**Vorliegender Text**
-*-
Wochenkommentar: Der Chefredakteur kommentiert

Kleider machen Leute

"In zerrissenen Jeans um die Häuser ziehen ..." singt Helen Fischer seit Jahren sehr erfolgreich. "Mit zerrissener Jeans in die Schule gehen..." soll aber zukünftig nicht mehr möglich sein. Das fordert jedenfalls lautstark der Bundeselternrat. "Lottrige, zerrissene oder freizügige Kleidung" soll im Klassenzimmer nicht mehr geduldet werden. Ein Thema, über das man zugegebenermaßen vortrefflich streiten kann. Eltern, die morgens ihre Kinder zur Schule verabschieden, wissen oft ein Klagelied davon zu singen. Entweder die eigenen Kinder fordern teure Markenklamotten, damit sie auch dazugehören oder die Eltern haben schon am frühen Morgen die Grundsatzdiskussion, warum man im Sommer eine Pudelmütze braucht. Als ich zur Schule ging, war das Tragen von militärgrauen Parkern in der Schule der Super-Aufreger. Es gibt also nichts Neues unter der Sonne.
-*-
**Inhalt der Auflistung**

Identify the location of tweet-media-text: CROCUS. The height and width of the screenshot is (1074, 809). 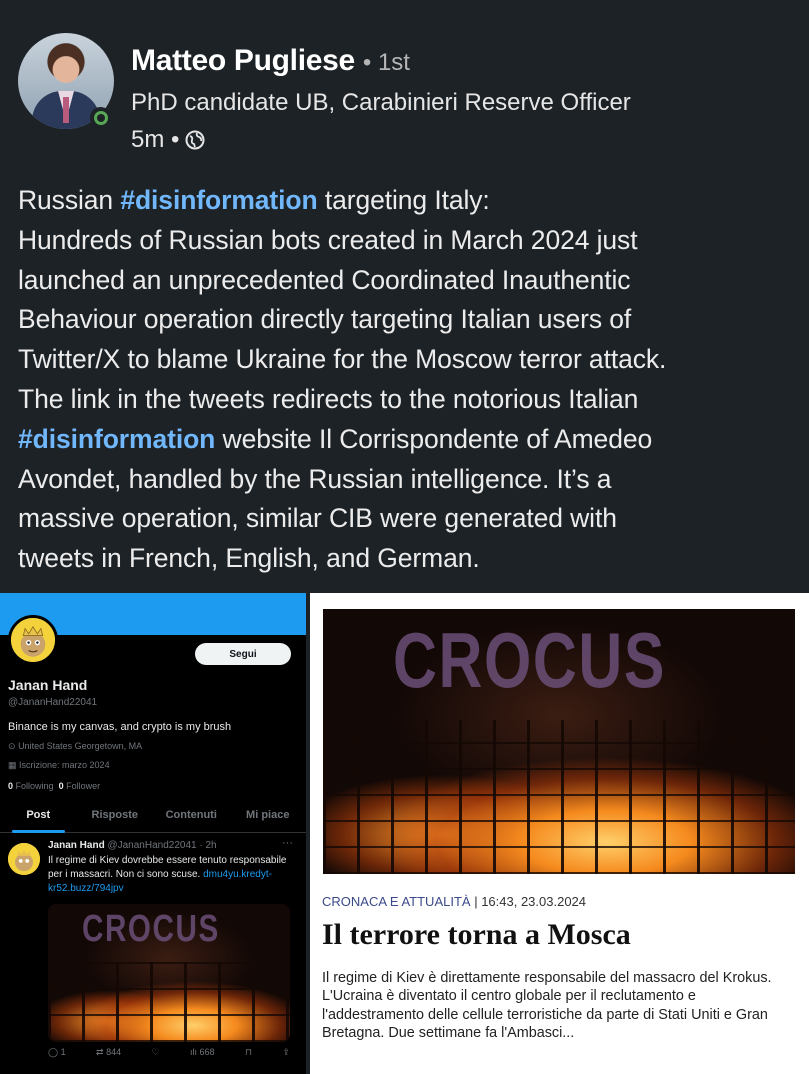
-*-
**Gesucht**
Was war laut dem Wochenkommentar „Kleider machen Leute“ zur Schulzeit des Chefredakteurs der große Aufreger in der Schule? Für die Bearbeitung ist die Auflistung ohne Belang.

**Musterlösung**
Das Tragen von militärgrauen Parkern in der Schule.